Et Stallman fait partie de ces figures charismatiques (on retrouve un peu de mon opinion sur les “gentils dictateurs à vie“).
En outre quand on lit certains (Daniel Glazman en l’occurence, et d’autres en commentaires) considérer naturel qu’un personnage de l’importance de Richard Stallman soit refusé à Matignon pour une discussion sur le sujet des DRM (alors que les Majors ont eu leur droit à la parole), je ne peux qu’être déçu. Stallman ne mérite-il pas plus de considération quand il demande poliment une entrevue sur un sujet politico-technique d’actualité avec un officiel?
Je pense que ce genre de personnes un peu excentriques, hors normes, est nécessaire pour nous rappeler de temps en temps tout ce qu’on accepte sans rechigner pour se construire une image. Je pense que je l’aime beaucoup parce qu’il déteste les compromis comme moi. Ce n’est peut-être pas un gars très pragmatique, plutôt un idéaliste. Cet homme fait passer ses valeurs avant tout, et pour cela on le considère un peu comme un fou. Mais quel rafraichissement en comparaison de tous ces commerciaux au regard en biais, de tous ces politiciens aux programmes fantômes… et finalement de tous ces gens qu’on croisent dans la rue et qui se mentent à eux-même.
Une petite douche fraiche de temps en temps avec un fou comme Stallman, ça ne fait pas de mal. Et puis bon, intégriste peut-être… mais l’avez-vous jamais vu méchant? Je l’ai un peu observé à la flashmob anti-DRM (cf la photo), et les commentaires des gens, c’est qu’il ressemble à un gros nounours souriant. Et c’est vrai.

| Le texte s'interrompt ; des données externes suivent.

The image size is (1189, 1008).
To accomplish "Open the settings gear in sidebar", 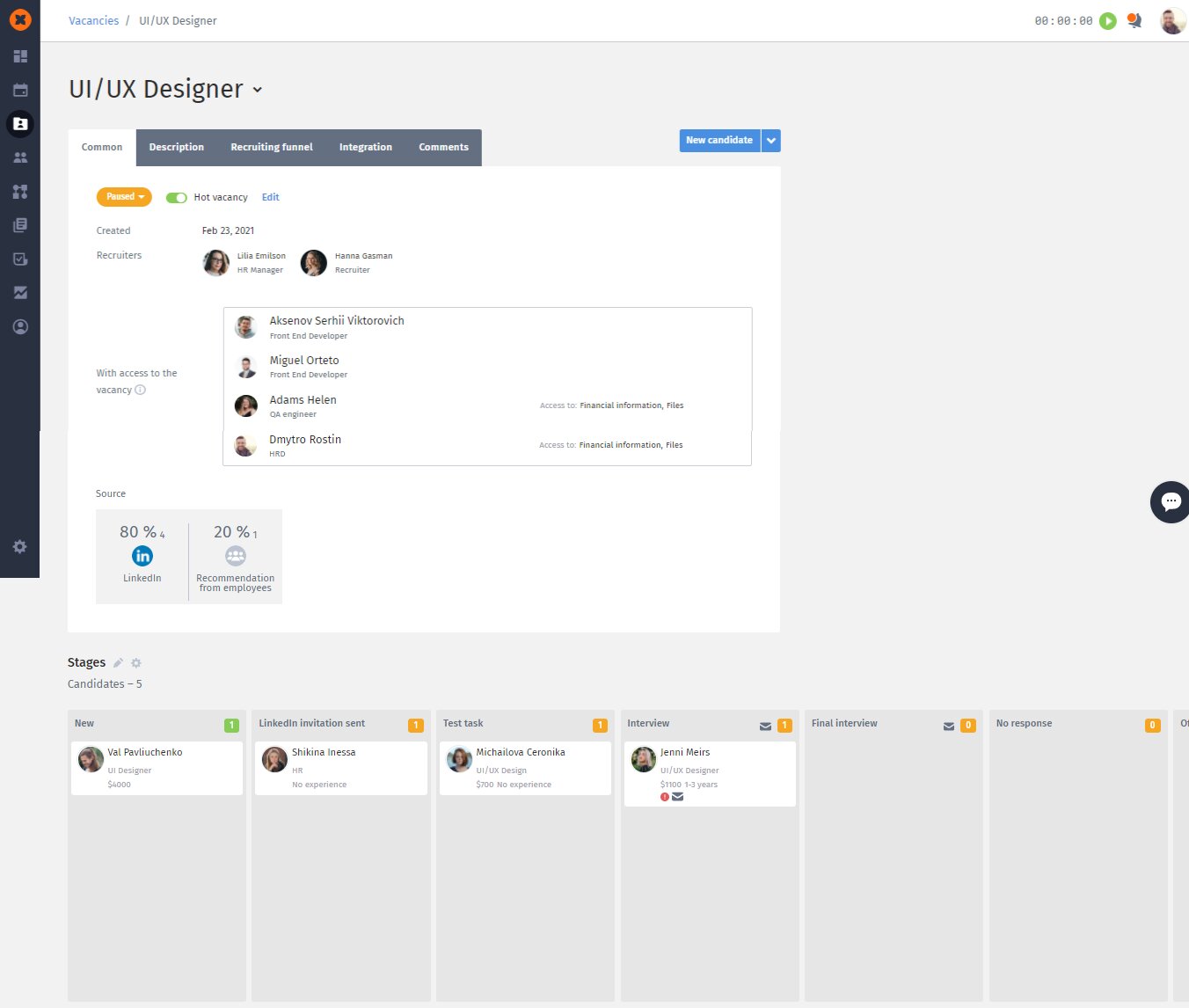I will [20, 546].
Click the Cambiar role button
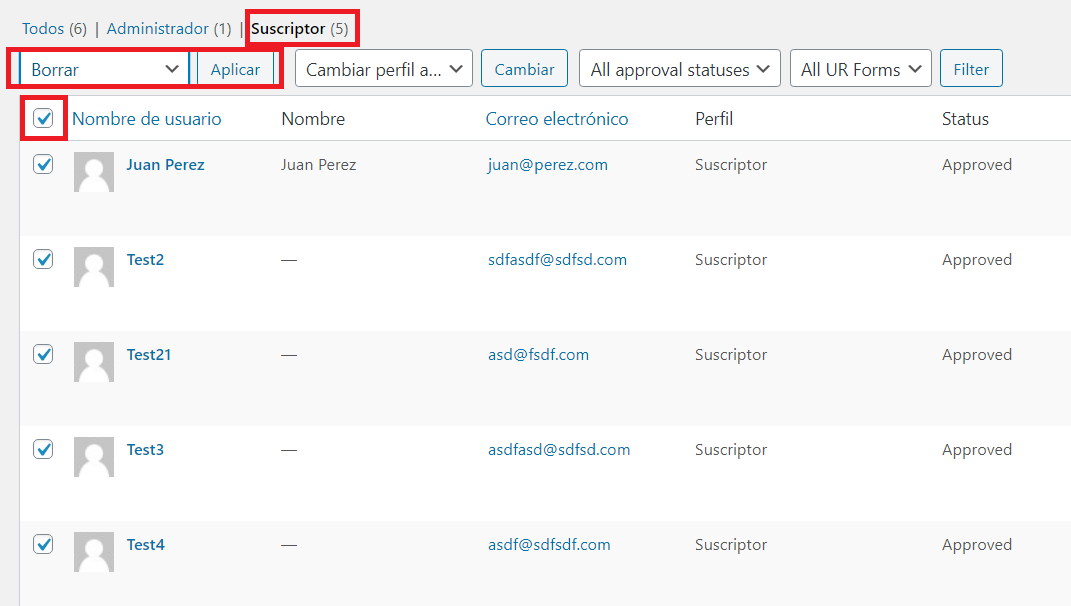Image resolution: width=1071 pixels, height=606 pixels. click(525, 69)
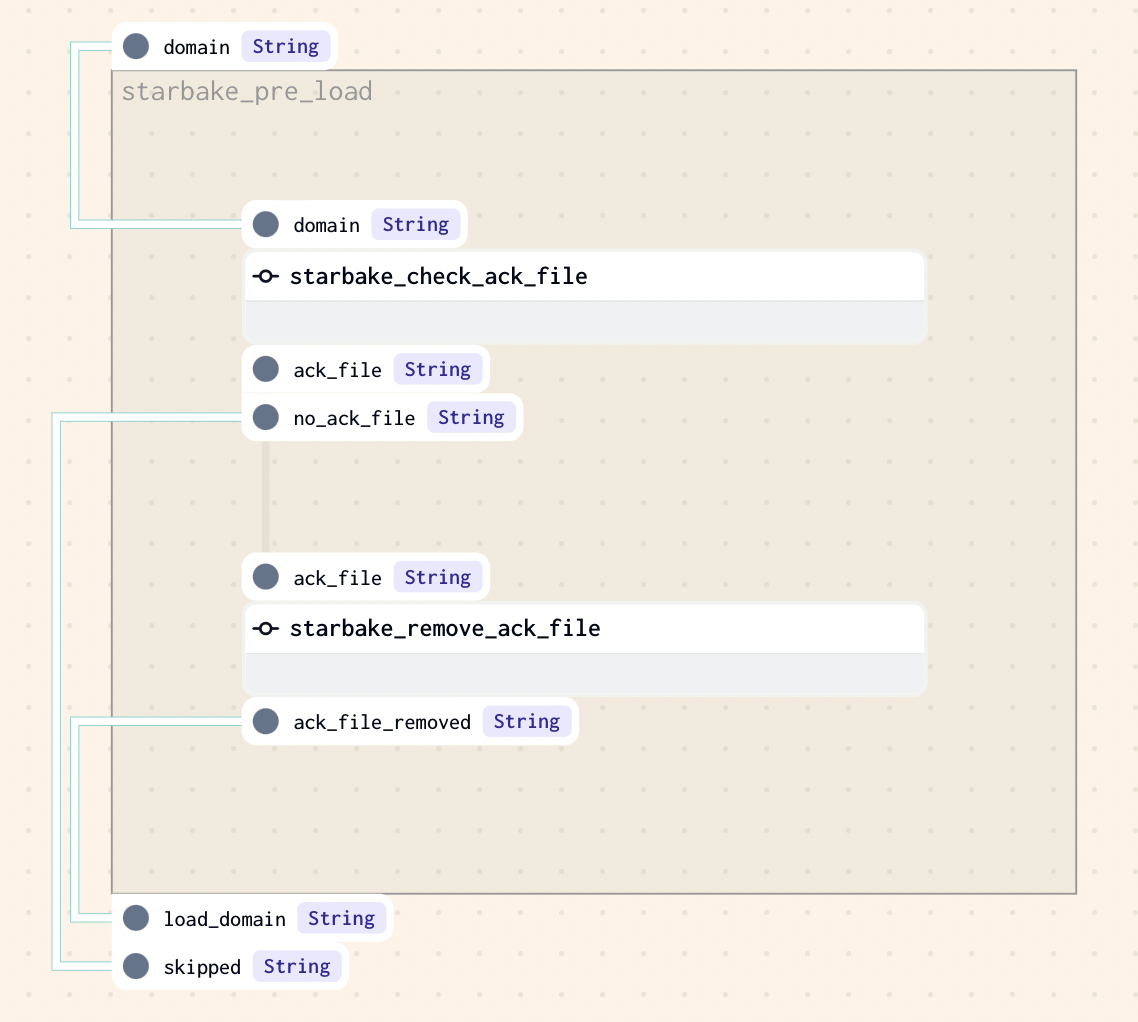Click the gray body area of starbake_remove_ack_file
Image resolution: width=1138 pixels, height=1022 pixels.
click(585, 673)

Stallman, le gros gentil nounours intégriste, génial et efficace qu’il nous faut.

Photo sous CC by-sa prise par TacoDeposit .
[0] Pour les paresseux: père et fondateur de la Free Software Foundation, et donc du logiciel Libre.
[1] Traduction par mes soins: “Mais cette conférence fut intéressante du fait que j’ai appris qu’il y avait encore un obstacle majeur à l’adoption du Logiciel Libre: Richard Stallman lui-même. Il a beaucoup fait des années auparavant mais les temps ont changé. Il fait plus de mal que de bien. Envoyez quelqu’un comme lui au parlement européen, et vous vous étonnez que le parlement réclame des brevets logiciels? S’il vous plaît, arrêtez de vous reférer à lui comme la tête du Logiciel Libre. Nous avons besoin d’une nouvelle génération de représentants.”
[2] En résumé pour les anglophobes, il s’agira d’une opinion similaire à la mienne. Stallman est sûrement l’un des hommes les plus détestés du “cyberespace”, mais pour tout ce qu’il a apporté pour la liberté et pour l’informatique, l’auteur (Dana Blankenhorn) l’admirera à jamais.
P.S.: encore une fois, le lien zdnet qui a déclenché cet article m’a été relayé via le Standblog.